DIRECTIONS |
Range to repeat from the listing below: the line containing "The height and width of the screenshot is (1055, 1139)." down to the line containing "Given: Confirm with the Ok button", both included. Copy it exactly, pictures excluded, and add nothing else.

INPUT RECORDS |

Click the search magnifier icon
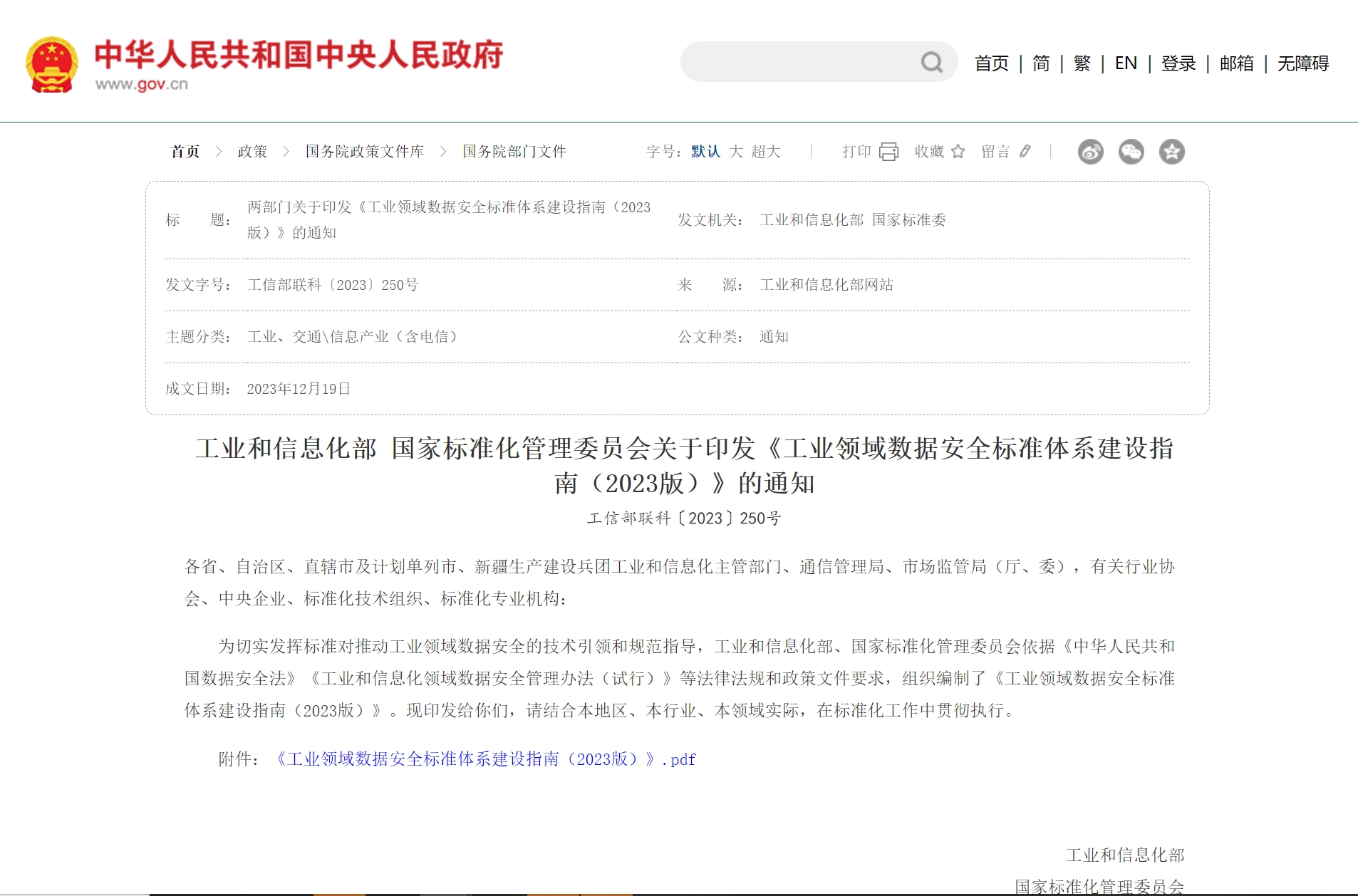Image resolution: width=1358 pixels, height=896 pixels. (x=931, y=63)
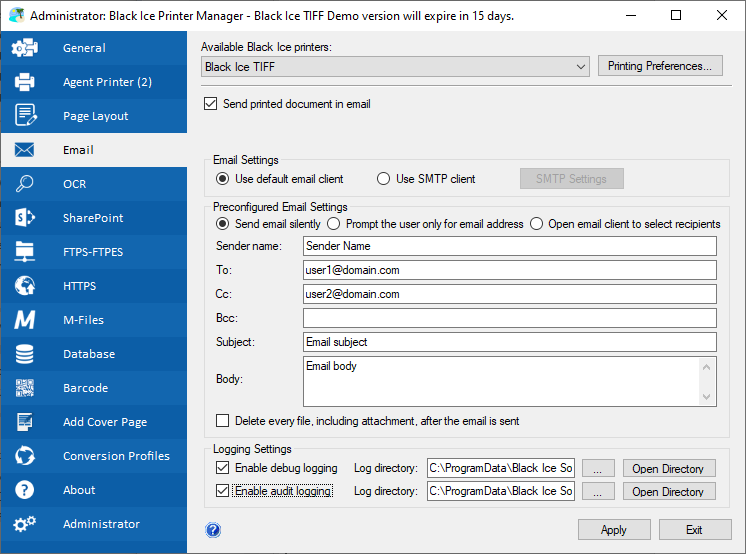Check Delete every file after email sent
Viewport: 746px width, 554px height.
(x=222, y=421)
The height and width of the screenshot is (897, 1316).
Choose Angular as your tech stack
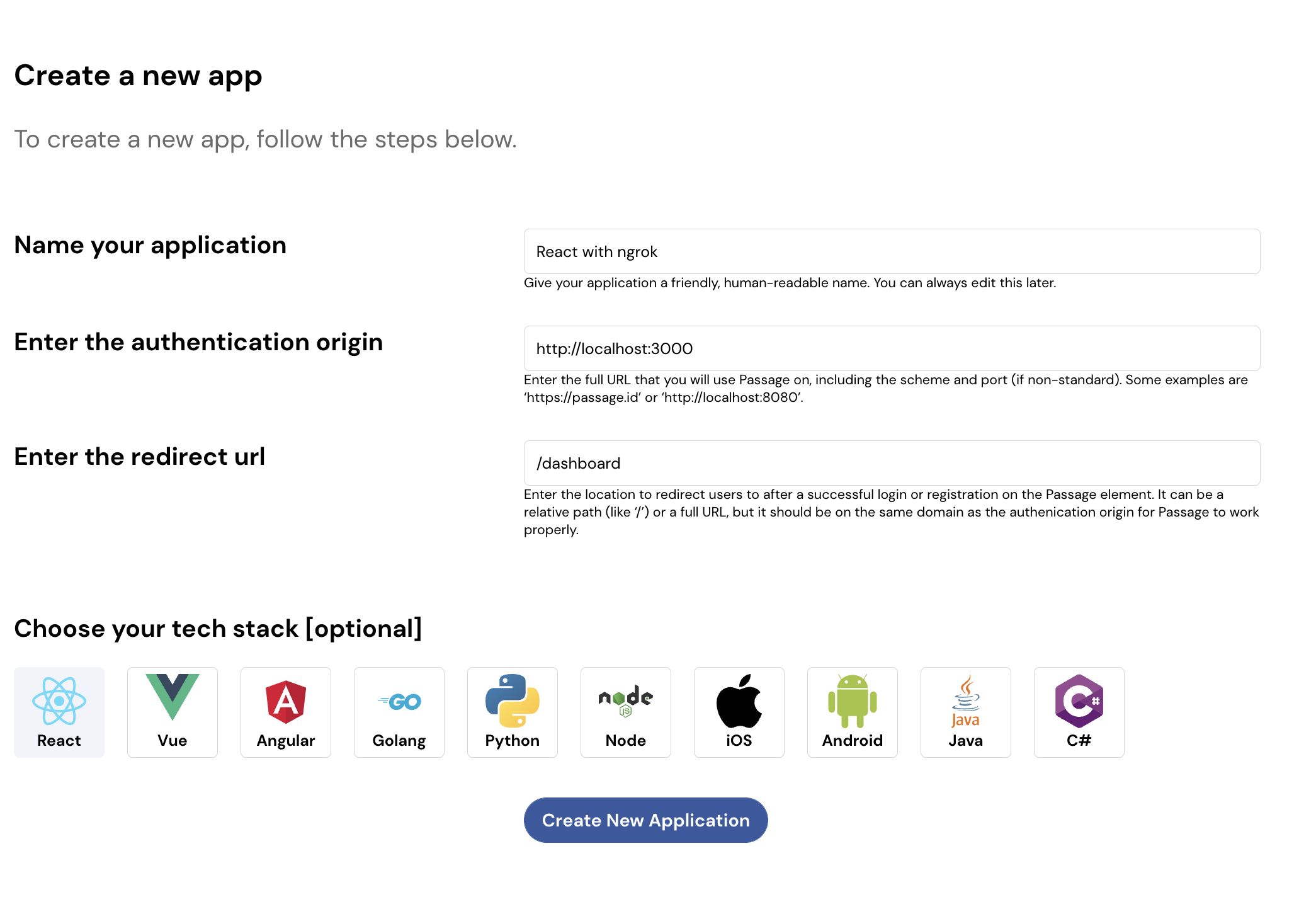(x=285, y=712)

...

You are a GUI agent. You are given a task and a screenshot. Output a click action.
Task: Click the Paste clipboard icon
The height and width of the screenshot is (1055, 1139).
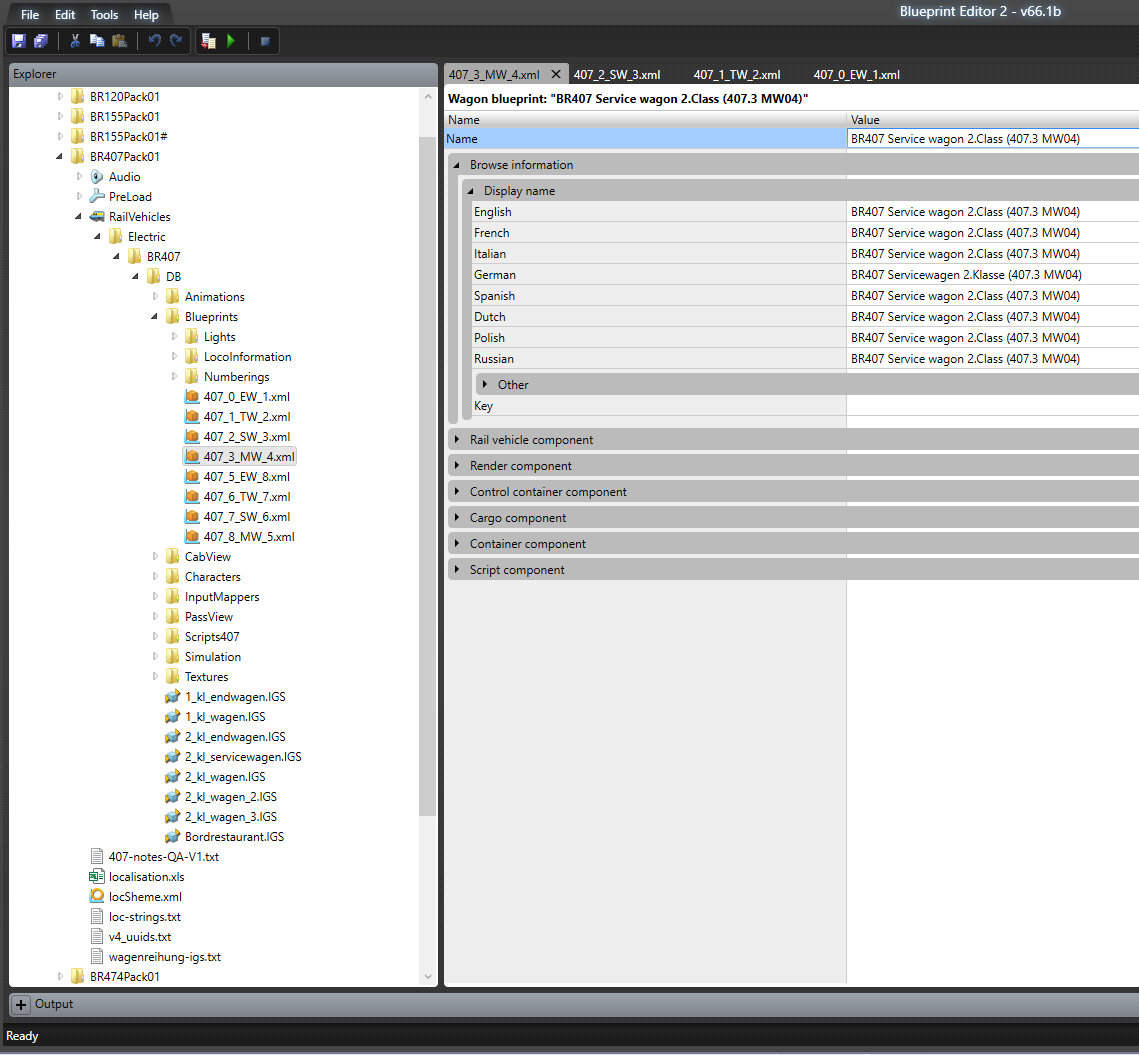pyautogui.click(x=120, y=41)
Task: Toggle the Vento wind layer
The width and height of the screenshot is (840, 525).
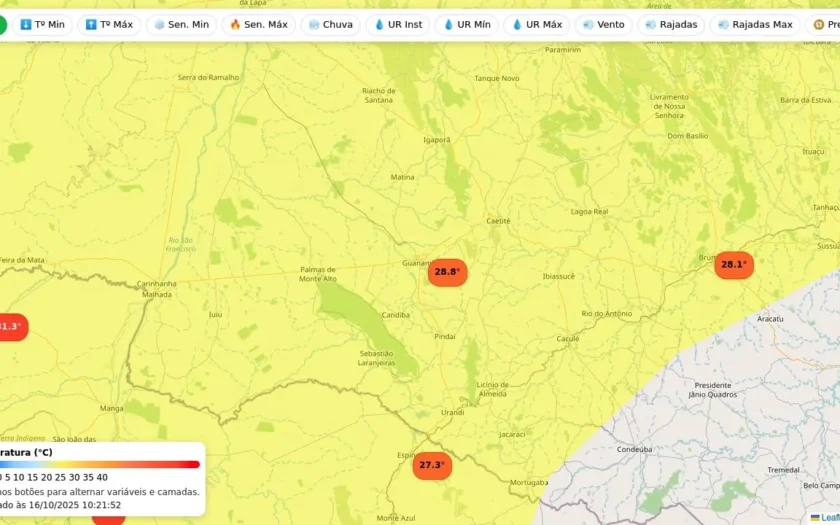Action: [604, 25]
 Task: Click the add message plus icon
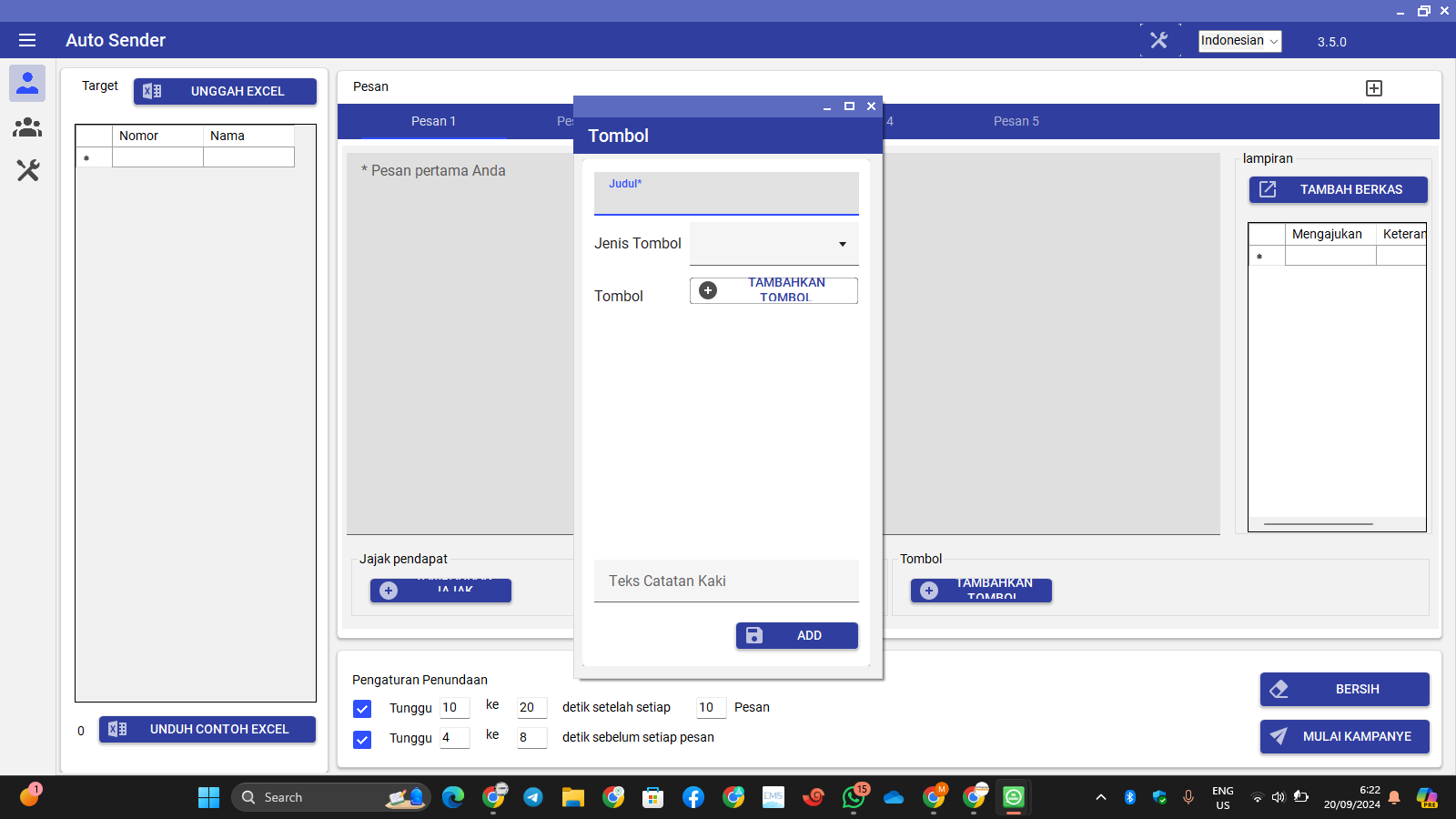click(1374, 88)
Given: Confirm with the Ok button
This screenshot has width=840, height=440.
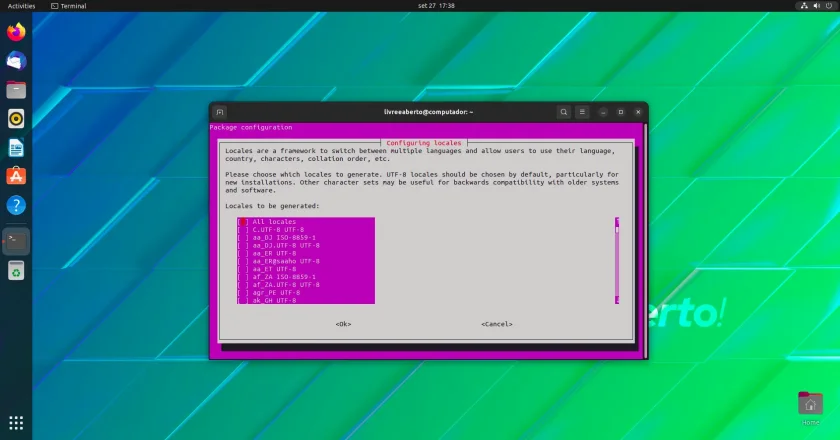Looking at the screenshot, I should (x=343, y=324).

==

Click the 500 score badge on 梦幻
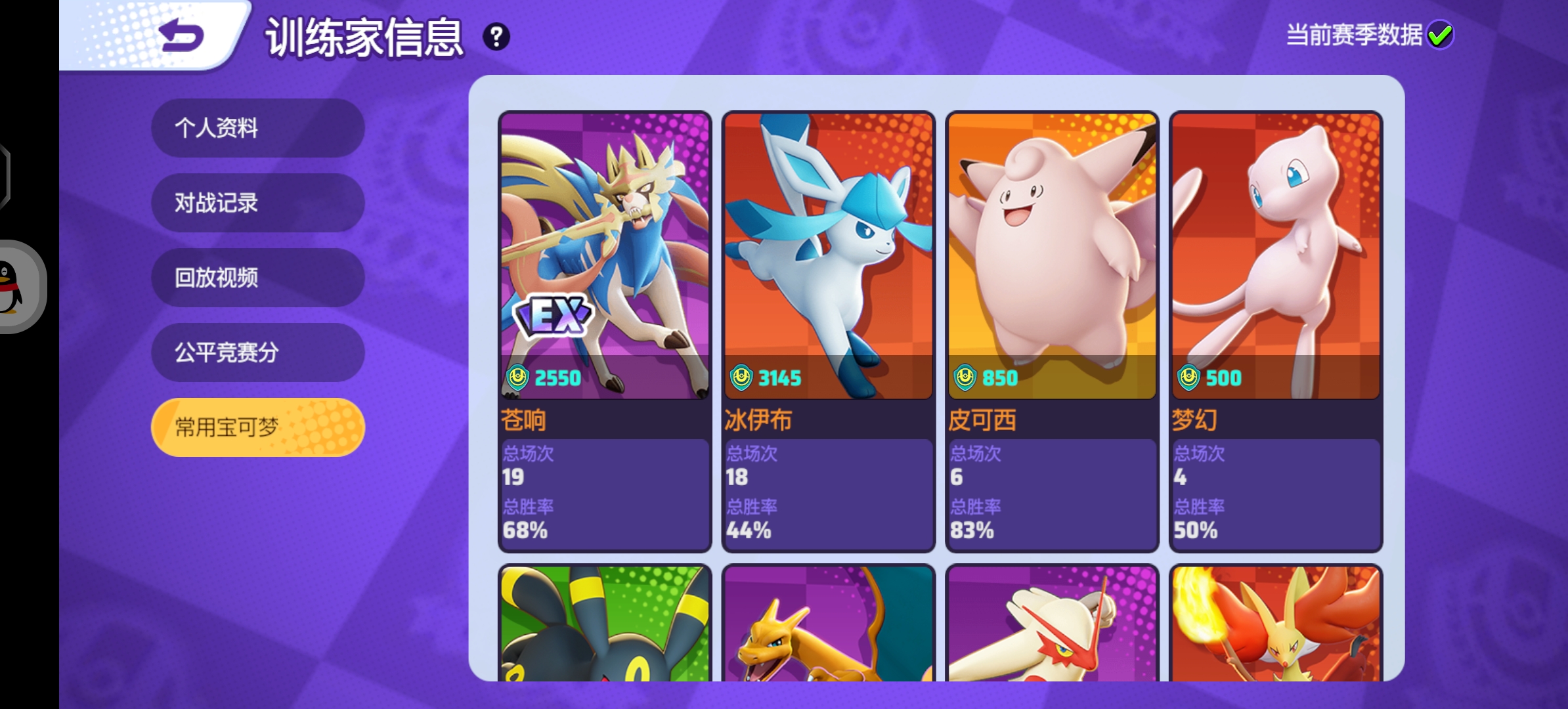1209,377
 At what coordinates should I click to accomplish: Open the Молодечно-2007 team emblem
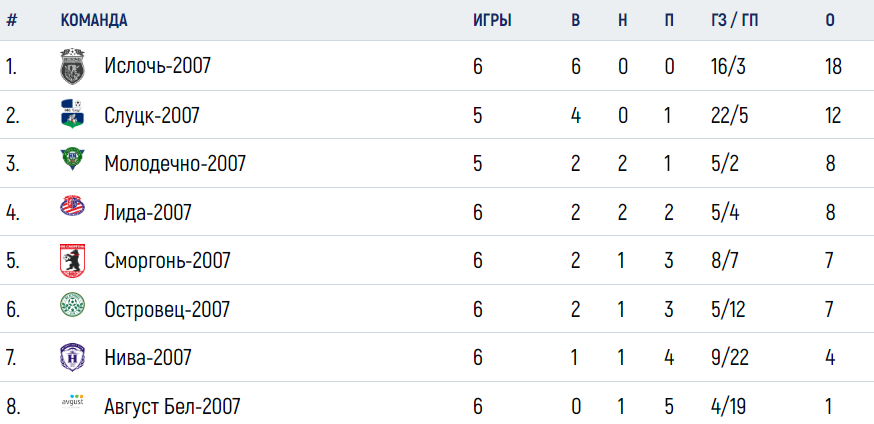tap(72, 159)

EXERCISE SOLUTION |
The height and width of the screenshot is (1055, 1139).
pyautogui.click(x=120, y=41)
Task: Toggle the Vento wind layer
The width and height of the screenshot is (840, 525).
Action: [604, 25]
 Task: Click the add message plus icon
click(1374, 88)
Given: Confirm with the Ok button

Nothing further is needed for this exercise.